会談に臨む日銀の黒田東彦総裁(左)と麻生太郎財務相=2日午後、東京都内のホテル【拡大】
政府がまとめた経済対策は、国と地方の直接の歳出(真水)が7兆5000億円にとどまり、国内総生産(GDP)の押し上げ効果は限定的との見方が強い。政府は2016、17年度で1.3%の押し上げ効果を見込むが、市場では「0%台前半にとどまる」との意見が有力だ。インフラ整備の効果を最大限に引き出すには、政策対応などを同時に進め、持続的で中長期的な成長を生み出す努力が求められる。
石原伸晃経済再生担当相は2日の会見で、「経済対策の実施で当面の需要喚起だけでなく、民需主導の経済成長につなげたい」と述べた。
政府の試算では、「真水」で賄うインフラ整備や現金給付などの支出効果を見込んでいる。
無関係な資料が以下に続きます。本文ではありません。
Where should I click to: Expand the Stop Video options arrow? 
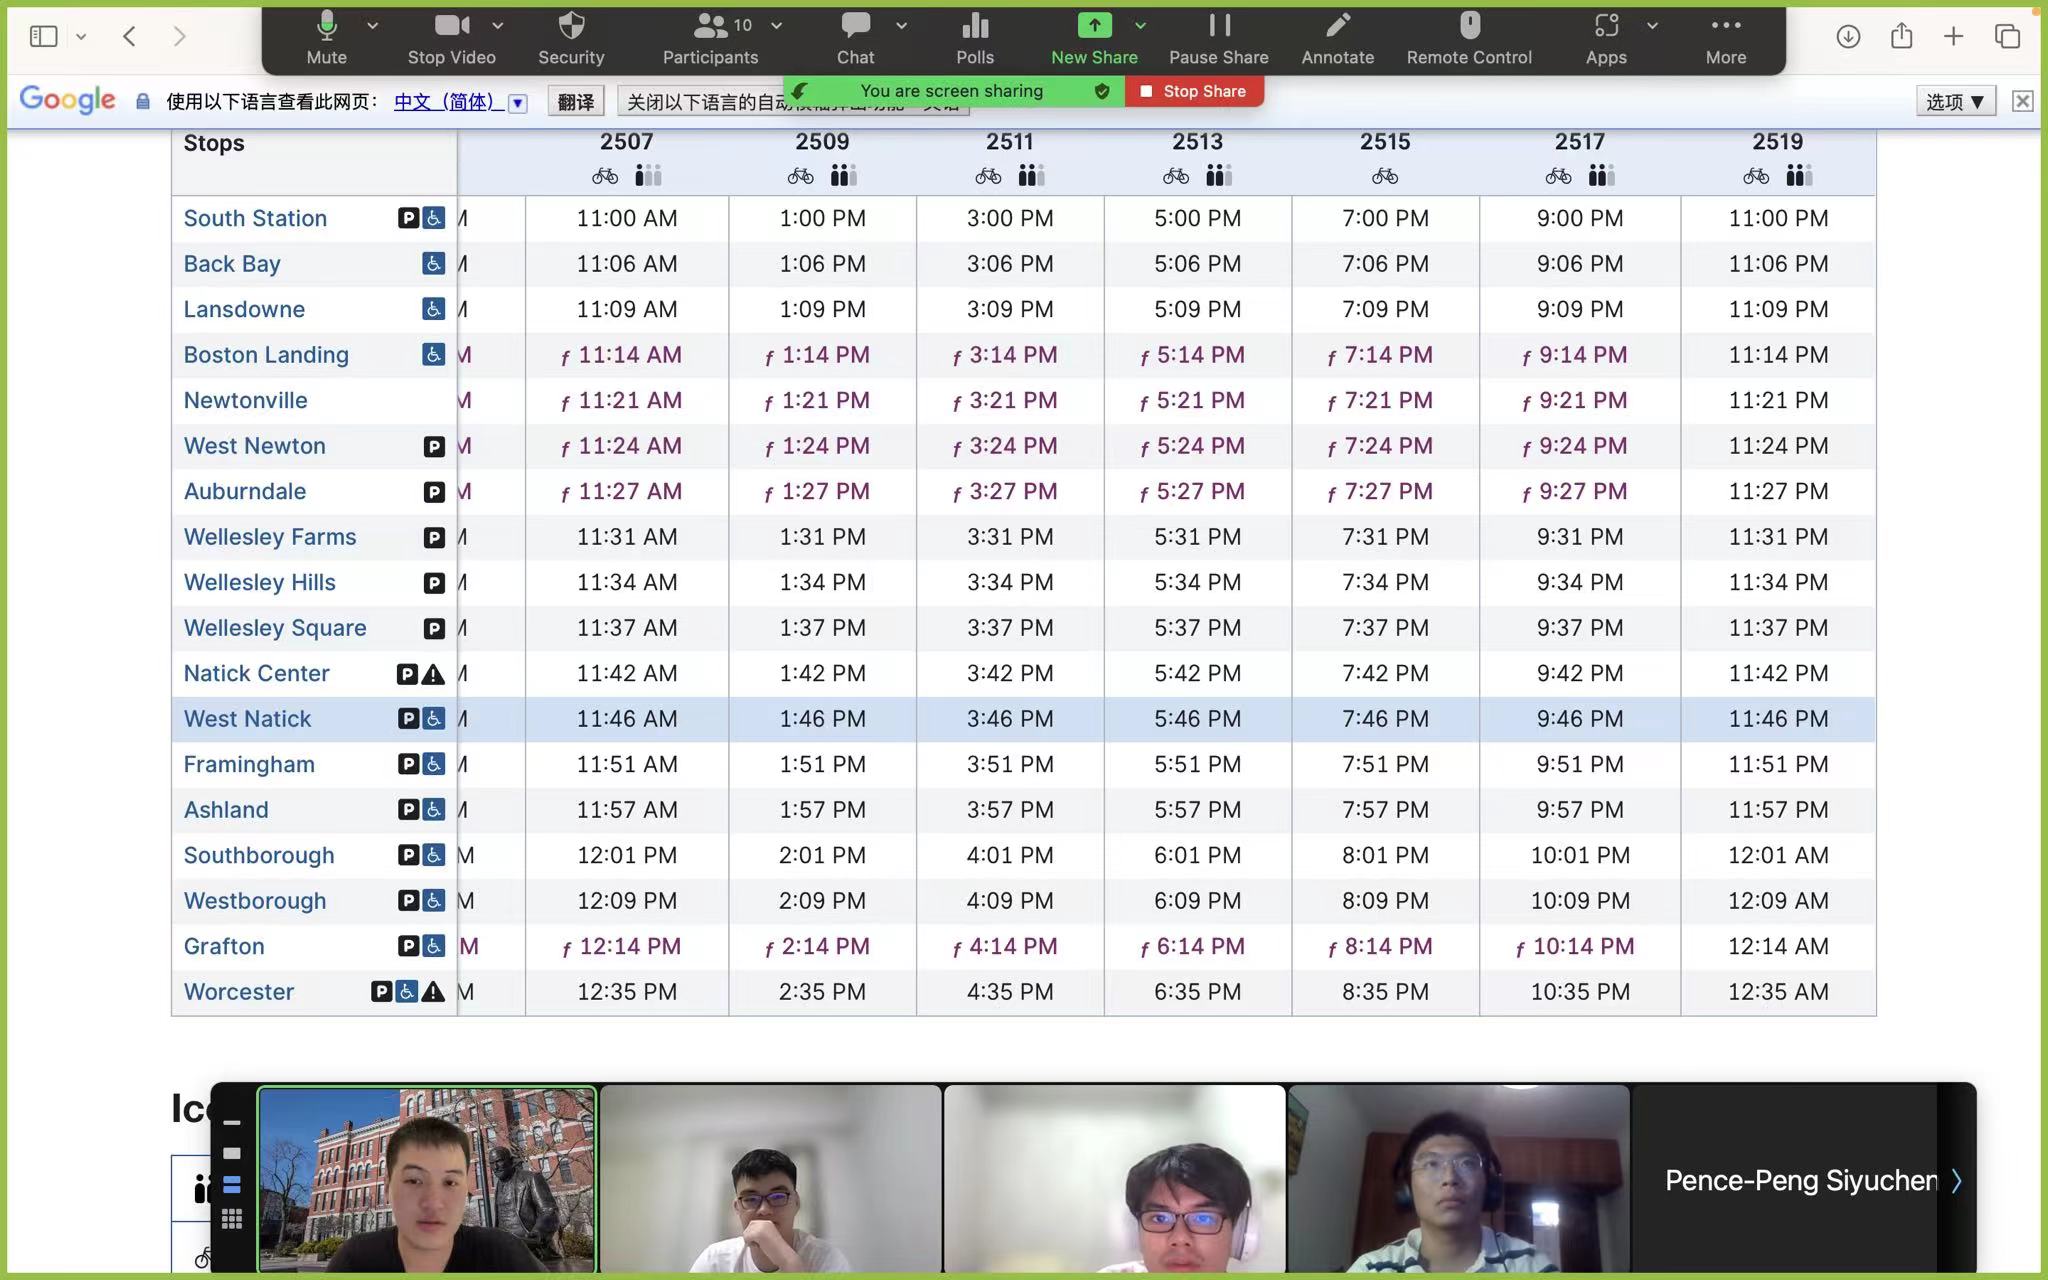[498, 26]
日銀の黒田東彦総裁も同日、経済対策のGDP押し上げ効果が1.3~1.4%になるとの見方を示した。
この試算について、市場からは「高く見積もりすぎだ」との声が上がる。第一生命経済研究所の永浜利広首席エコノミストは「真水の規模や、過去の給付金の実際の効果などを考えると、16、17年度にそれぞれ0.2%ずつ増える程度にとどまる」と指摘。SMBC日興証券の宮前耕也シニアエコノミストは、16年度だけで0.4%とみる。